▶ JOB
Write out the data below word for word, leaving out the pictures.

▶ Stored dataset items
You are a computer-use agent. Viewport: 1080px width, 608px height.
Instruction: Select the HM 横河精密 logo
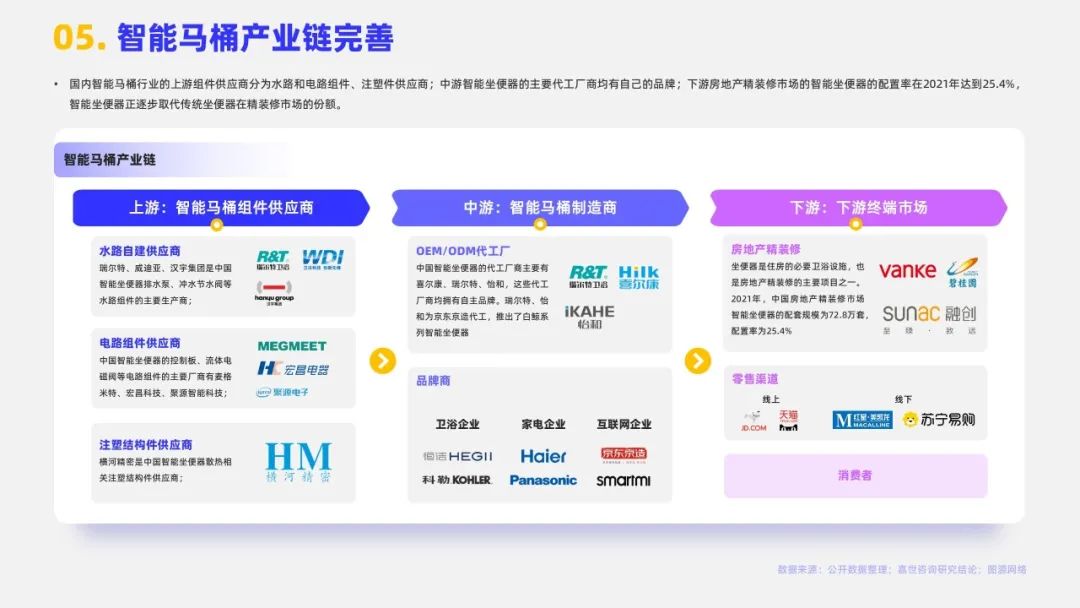point(298,462)
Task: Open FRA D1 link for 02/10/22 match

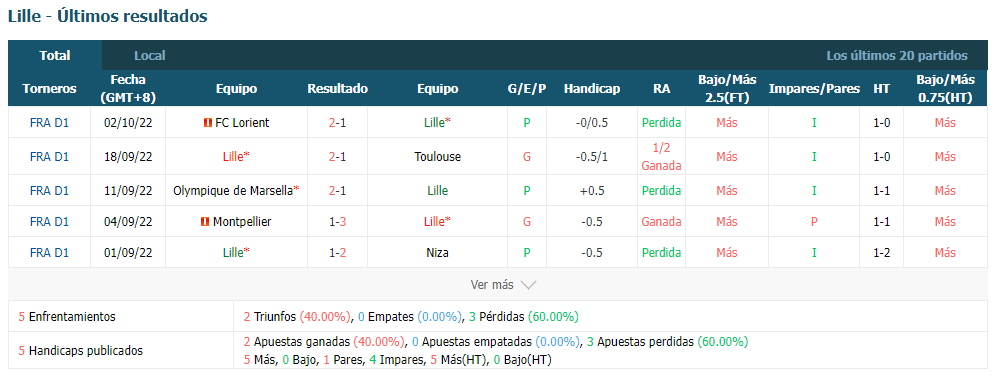Action: click(x=49, y=123)
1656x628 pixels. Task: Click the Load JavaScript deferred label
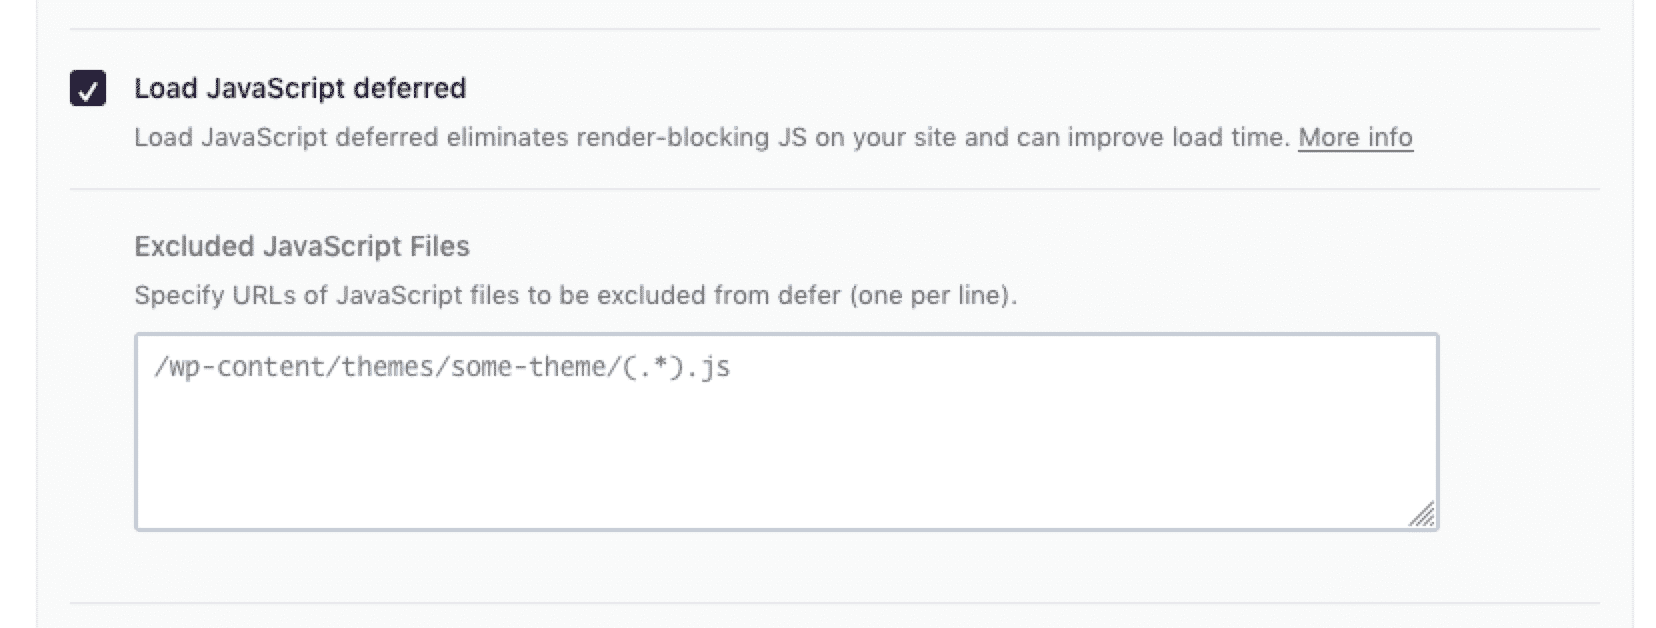tap(299, 88)

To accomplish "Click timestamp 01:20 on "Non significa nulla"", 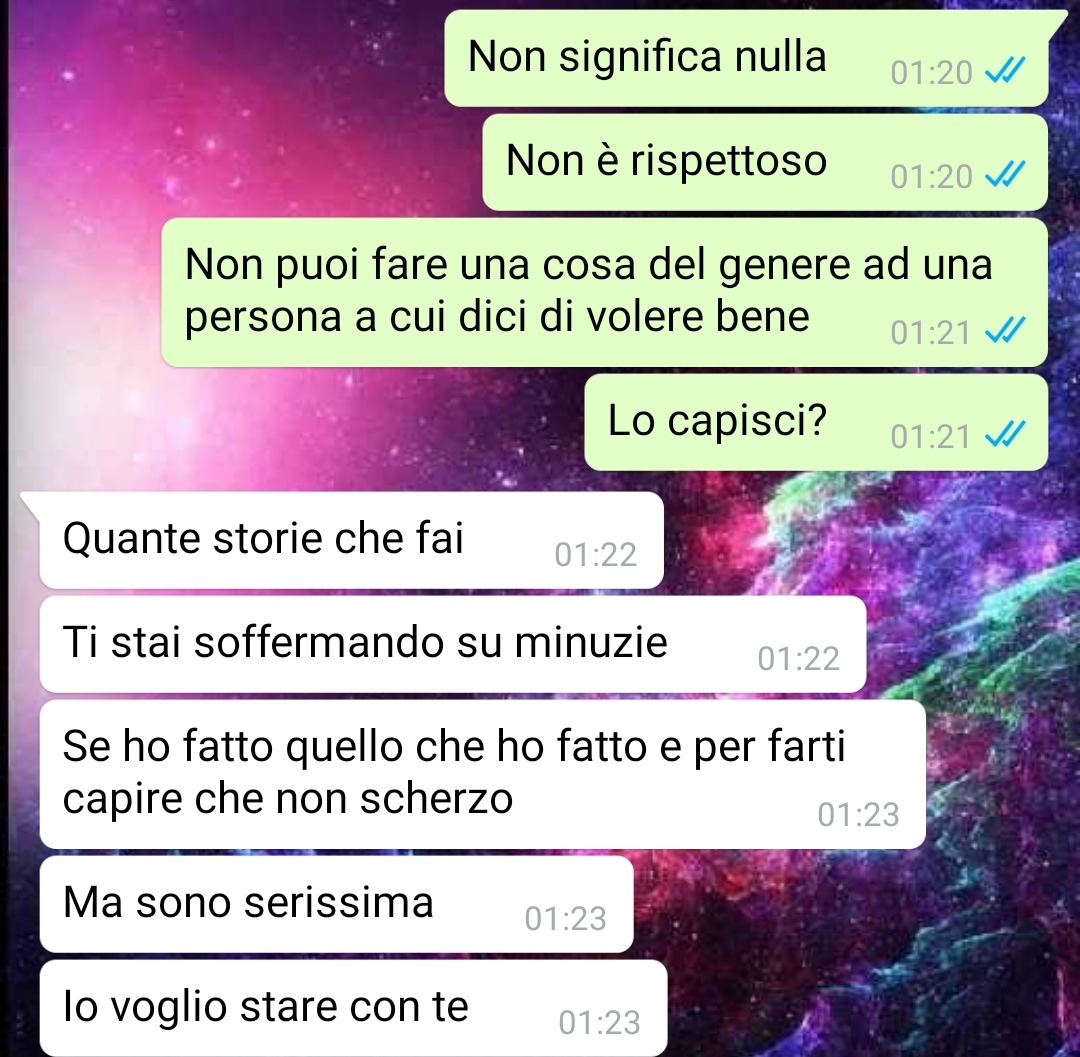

▶ SOLVED PROBLEM
You are a computer-use agent. Viewport: 1080px width, 608px height.
Instruction: Select the HM 横河精密 logo
point(298,462)
Task: Open FRA D1 link for 02/10/22 match

Action: click(x=49, y=123)
1656x628 pixels. Task: Click the Load JavaScript deferred label
tap(299, 88)

To accomplish "Click timestamp 01:20 on "Non significa nulla"", 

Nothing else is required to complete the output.